Intelligence provided by U-2 photo reconnaissance proved indispensable in defusing and managing the Cuban Missile Crisis of 1962, during which the Soviet Union threatened the safety of the United States by placing ballistic missiles in Cuba which were capable of striking major American cities. The administration of President John F. Kennedy had to decide how to respond to this threat. The reconnaissance images gave Kennedy an idea of the precise nature and extent of the new missile batteries, which he used in fashioning an appropriately measured U.S. military response. After a tense standoff involving a U.S. naval blockade of Cuba, the Soviets eventually withdrew their missiles.
MEASUREMENT AND SIGNATURE INTELLIGENCE. Measurement and signature intelligence (often called "masint") is produced by collecting, storing, and analyzing atmospheric and environmental emissions, including radar, infrared, chemical, acoustic, and seismic data, usually as detected by specialized sensors. The CIA Science and Technology Directorate, for instance, employs seismic sensors to keep tabs on global military activity and has researched methods of detecting poisonous gases. Masint, according to specialists, came into being as the result of the SCUD missile hunts of the Persian Gulf War of 1991.
Covert Action
Only the president can direct the CIA to undertake a covert action. Such actions are usually based on recommendations from the NSC. U.S. foreign policy objectives may not be fully realized by normal diplomatic means, but military action would be too extreme. In these cases, the president may direct the CIA to conduct a special activity abroad in support of foreign policy in which the role of the U.S. government is neither readily apparent nor publicly acknowledged. However, once ordered to undertake the activity, the DCI must notify congressional oversight committees.
In the past few decades, covert actions have often taken the form of assistance (money, equipment, and/or advice) to operatives in foreign lands, as those forces attempt to resolve situations in ways that are favorable to the interests of the United States.
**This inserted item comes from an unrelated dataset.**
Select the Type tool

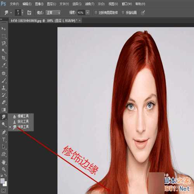coord(3,140)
Most of these operations, being low level and involving only a few people, have remained secret. Others, being larger scale and involving many more participants, have found their way into the news.
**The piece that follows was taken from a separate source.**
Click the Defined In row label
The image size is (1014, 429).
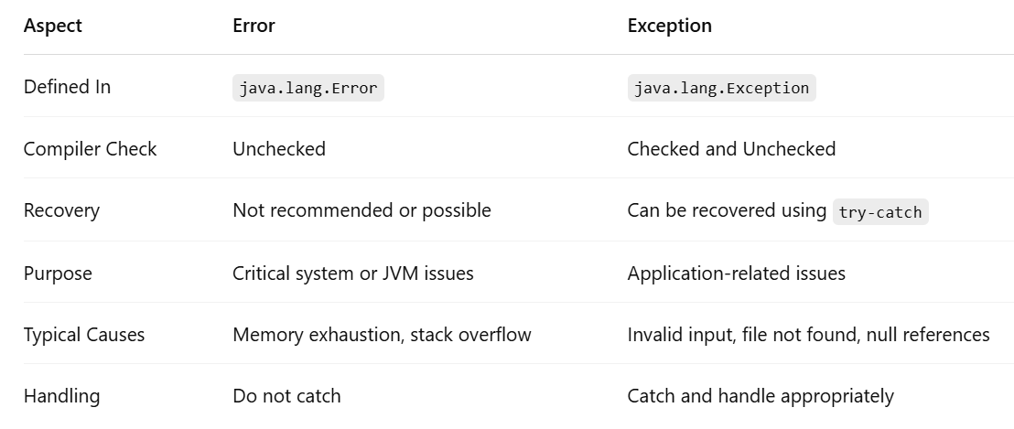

Paramilitary operations are an extreme form of covert action. In these cases, CIA operatives go beyond giving advice to opposition groups and other elements and may actually lead the charge and direct them. Such activities can be very controversial because they fall within a gray area. Even though they do not involve uniformed U.S. military personnel, and so do not come under the presidential restrictions on war making of the War Powers Act, many people think such actions amount to undeclared war.
Among the more controversial covert actions under-taken by the CIA since the 1960s have been the Bay of Pigs invasion and the Phoenix Program. In the 1961 Bay of Pigs invasion the CIA sent a force of 1,500 men to Cuba where, denied air support by President Kennedy, they were decisively defeated. DCI Allen Dulles resigned after the disaster. The Phoenix Program, which started in 1968, was designed to lessen support for the Communist Viet Cong in South Vietnam but resulted in the deaths of at least twenty thousand noncombatants.